(1.) Motor Accident Claims Tribunal, Anantnag (the District and Sessions Judge) awarded compensation of Rs. 2,40,000/- with 6% interest less by the amount paid by way of interim relief w. e. from the date of institution of the claim on 15-3-1980 till the amount is deposited in the Court with condition that half the amount of interest awarded shall be recovered from the owner of the vehicle respondent No. 3. This award is under challenge in this appeal filed by the United India Insurance Co., the insurer.
(2.) The facts necessary for our purposes briefly stated are that one Mohammad Yaqoob Rather, a Lecturer in Regional Engineering College, Srinagar, died due to vehicular accident on 4-11-1979 at Village Buchroo Tehsil Kulgam, when he was hit by Vehicle bearing Registration mark and number JKB-225 driven rashly and negligently by respondent No. 1. The vehicle is alleged to have been under subsisting Insurance on the above date of accident and the Insurance policy is stated to be issued by the Appellant United India Insurance Co. It merits to be noted that despite the accident having taken place on 4-11-1979, the claim petition was decided only on 16-3-1998, after lapse of over 18 years. The victim in thirtees is succeeded by his four daughters, two sons, widow and mother, though mother died subsequently. The claim was initially lodged with Motor Accident Claims Tribunal, Srinagar, but subsequently with the establishment of Motor Accident Claims Tribunal at Headquarters, this petition was passed on to the Tribunal at Anantnag in June, 1988. After framing the issues, allowing parties to lead evidence, recording parties evidence and hearing the arguments, the Claim Tribunal awarded in all compensation of Rs. 2,40,000/- after applying a multiplier of 12 to the loss of dependency to the claimants and on establishment of the average age to which the victim would have lived/the period claimants would have depended on the deceased, the lone bread earner of the family.

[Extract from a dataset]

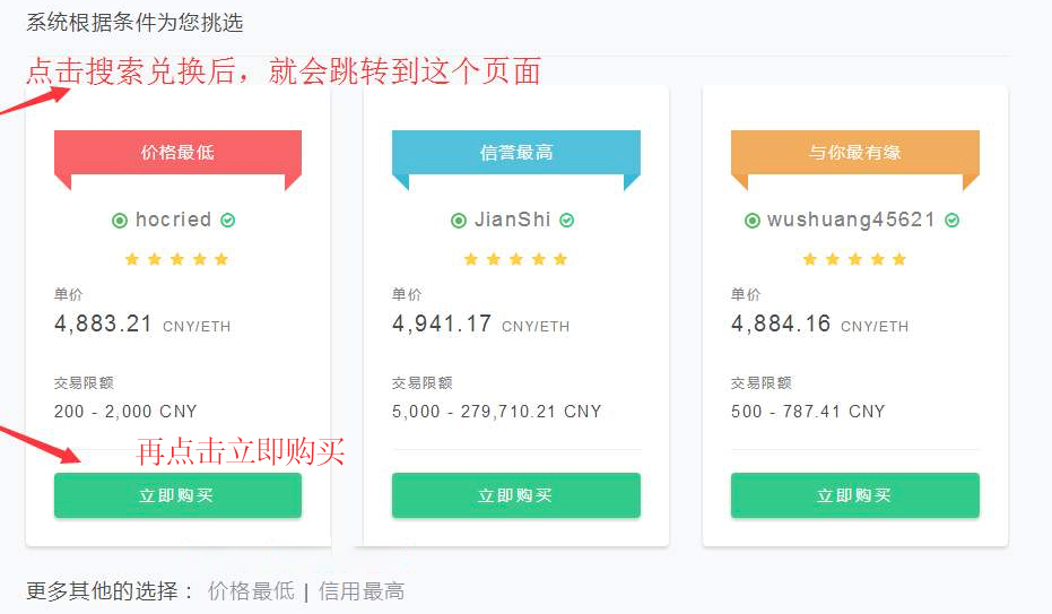Select the orange 与你最有缘 ribbon banner
1052x614 pixels.
point(855,153)
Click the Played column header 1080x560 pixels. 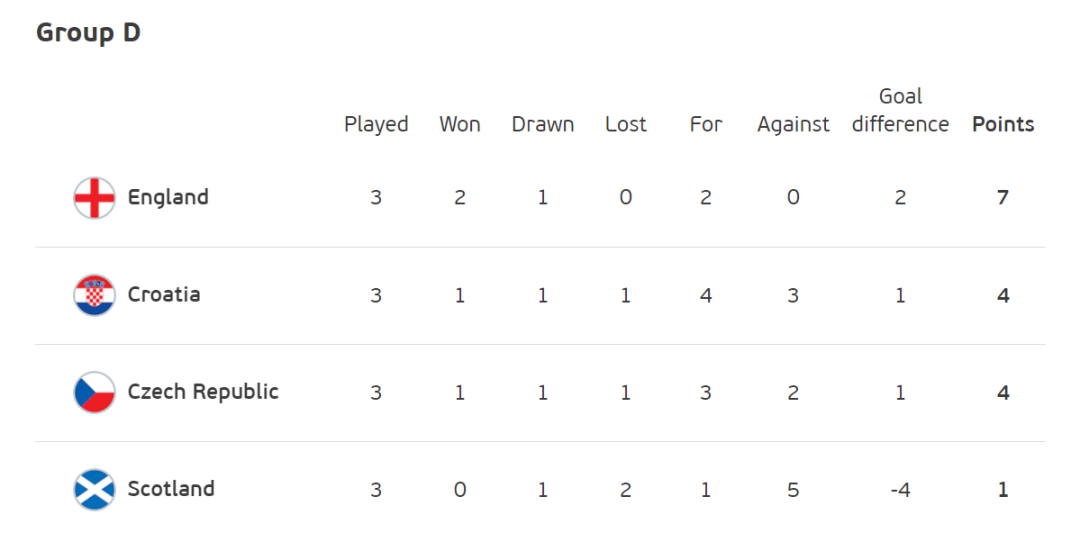tap(376, 125)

(3.) The appellant's counsel assails the impugned order and award of compensation on various counts. To begin with the counsel contends that the appellant Insurance Co. (respondent No. 5 before M.A.C.T.) is not at all liable for the reason that no subsisting Insurance policy issued by the appellant covered the accident in question and death to the third party as in this case. The claimants have not proved that the vehicle in question was actually covered by any Insurance. The claimants cannot be indemnified for death of the victim Mohammad Yaqoob Rather, as claim liability based on Insurance cover issued by the respondent No. 5, is not at all proved. The counsel further submits that if for a moment the appellant Co. is liable, then the liability of Insurance Co. to third party risk as in this case was only to the extent of Rs. 25,000/- under the Motor Vehicles Act of 1939, in so far as the Act of 1939 was applicable on the date of accident. The amending Act which deleted the above- said limited liability of Insurance Co. in respect of the third party, was not in force on the date of accidents, therefore, at the best the liability of the Insurance Co. is to the extent of Rs. 25,000/-.